Embed the whole document, then derive chunk embeddings from the document-level encoding. Specifically, run the embedding model on the full text, then average-pool the per-token embeddings within each chunk.

This means every chunk’s embedding is informed by the entire document context. A chunk talking about “the function” has the function name encoded in it because the embedding saw the whole document.

# Pseudo-code; needs an embedding model that exposes per-token outputs
full_text = doc.text
chunks = recursive_chunks(full_text, max_tokens=800)
chunk_offsets = compute_offsets(chunks, full_text)

# Get per-token embeddings for the entire document
token_embeddings = embed_model.encode(full_text, return_token_embeddings=True)

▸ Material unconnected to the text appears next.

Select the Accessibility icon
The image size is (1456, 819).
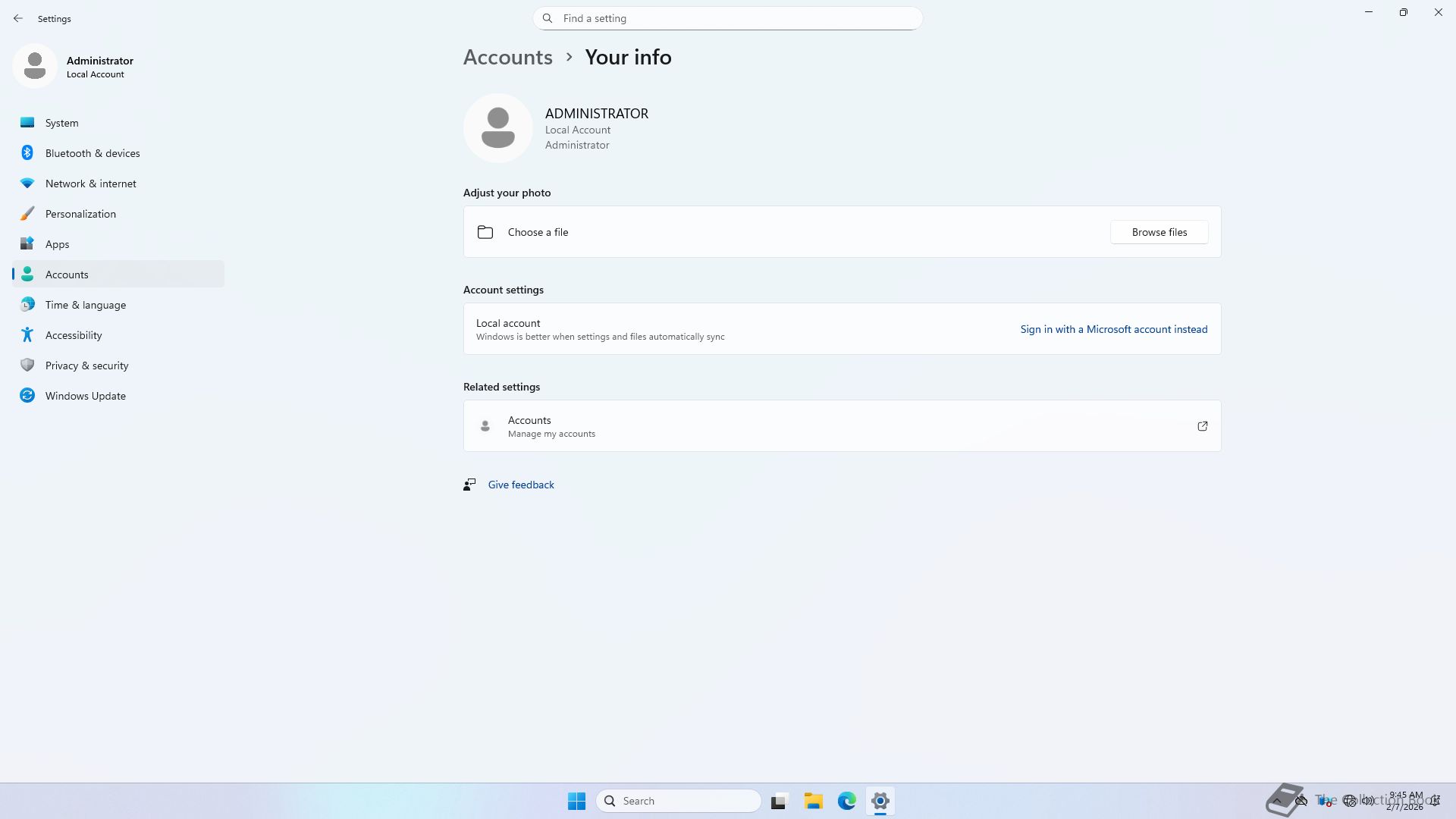[27, 335]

# Pool per-token embeddings into per-chunk embeddings
chunk_embeddings = []
for start, end in chunk_offsets:
    chunk_emb = token_embeddings[start:end].mean(dim=0)
    chunk_embeddings.append(chunk_emb)

This is a 2024 technique (Jina AI proposed it). It’s measurably better than naive embedding for documents where context outside the chunk matters.

Where it works:

Long documents where every chunk references unstated context.
High-stakes retrieval where every percentage point matters.

Where it breaks:

Requires an embedding model with token-level output access (limits which models you can use).
Compute cost: encoding the full document is O(N²) attention (or O(N log N) with sliding-window attention).
Limited to documents that fit the model’s context window.

Verdict: cutting-edge, worth experimenting with for top-tier retrieval quality. Not yet a default.

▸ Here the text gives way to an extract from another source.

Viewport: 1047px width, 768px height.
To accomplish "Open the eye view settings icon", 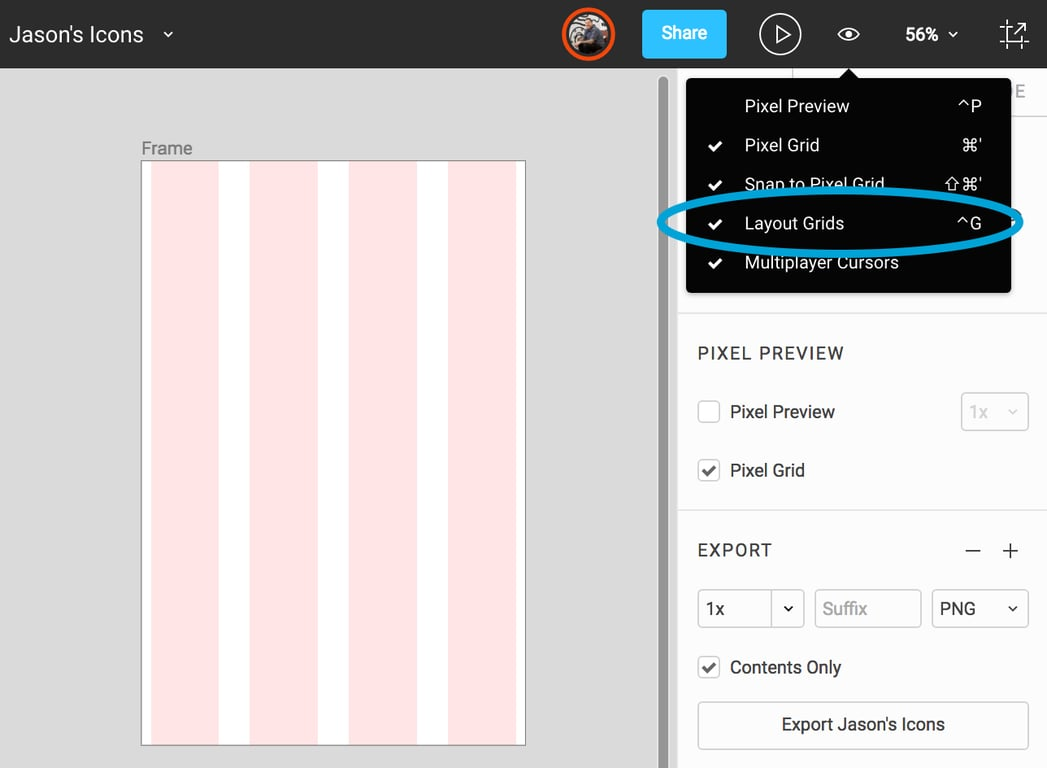I will 848,34.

What I actually do for technical docs in 2025

Hybrid: structural primary + recursive fallback + parent-child for context.

1. Try structural split (markdown headings, code blocks, function defs).
2. For any structural chunk over max_tokens, recursive-split.
3. Keep both the small structural/recursive chunks (children) AND
   the larger section-level chunks (parents).
4. Embed the children, store with parent_id.
5. At query time: retrieve top-K children, dedupe by parent_id,
   return parent texts to the LLM.

Why it works in practice:

Structural primary keeps semantic boundaries intact.
Recursive fallback handles oversized sections.
Parent-child means matches are precise but the LLM sees full context.

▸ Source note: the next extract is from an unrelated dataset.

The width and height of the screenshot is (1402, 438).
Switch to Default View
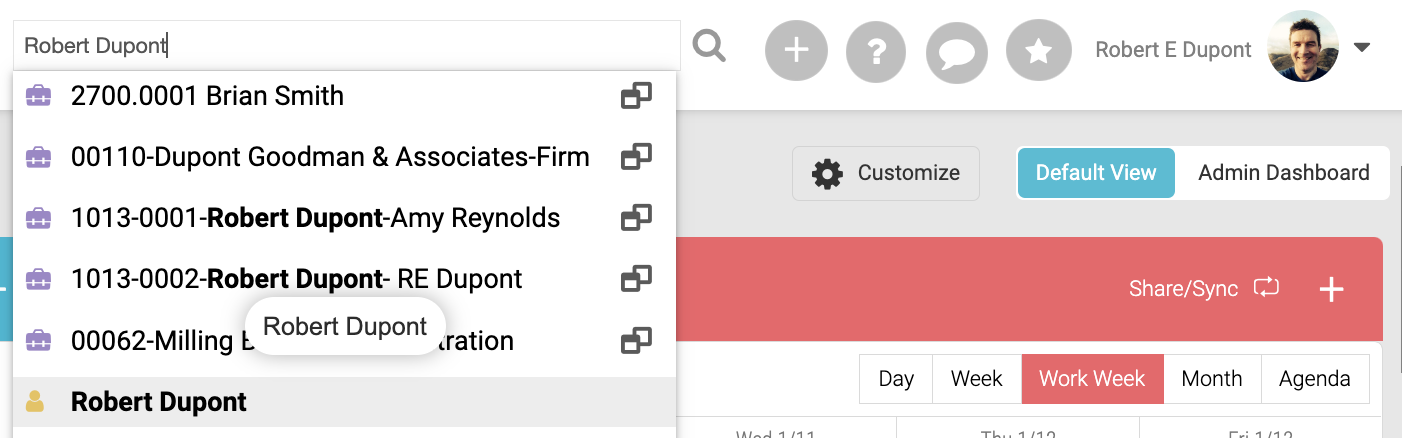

For a 200-page technical doc, this strategy gets me retrieval-quality numbers (NDCG@5, mean-reciprocal-rank) ~25% higher than naive recursive chunking.

Things I no longer do

Pick fixed-size 512/50 because LangChain defaults to it. That default is a starting point, not a recommendation.
Skip the structural split because “the doc is just text”. Almost no document is just text. Markdown, HTML, code blocks, tables — they all have structure worth respecting.
Tune chunk size in isolation. Chunk size interacts with retrieval k, embedding model dimensionality, LLM context budget. Tune the system, not one knob.

How to measure if your chunking is working

You can’t fix what you can’t measure. Build an eval set of 50–100 (question, ideal-source-passage) pairs from real users. Then measure:

Recall@K: does the top-K retrieval contain the ideal passage?
Precision@K: is the ideal passage near the top, or buried at K=10?
Chunk fragmentation rate: of the retrieved chunks, what fraction are mid-sentence or mid-codeblock?

Improve chunking, re-run the eval, compare. Without this loop, you’re guessing.

Closing

Chunking isn’t a hyperparameter; it’s a design decision. The strategy that fits your data shape moves retrieval quality more than swapping embedding models, more than re-ranking, more than prompt iteration. For technical content: structural primary, recursive fallback, parent-child for context. For unstructured prose: recursive splitter is fine. Measure with a small eval set. Tune the system, not one knob in isolation.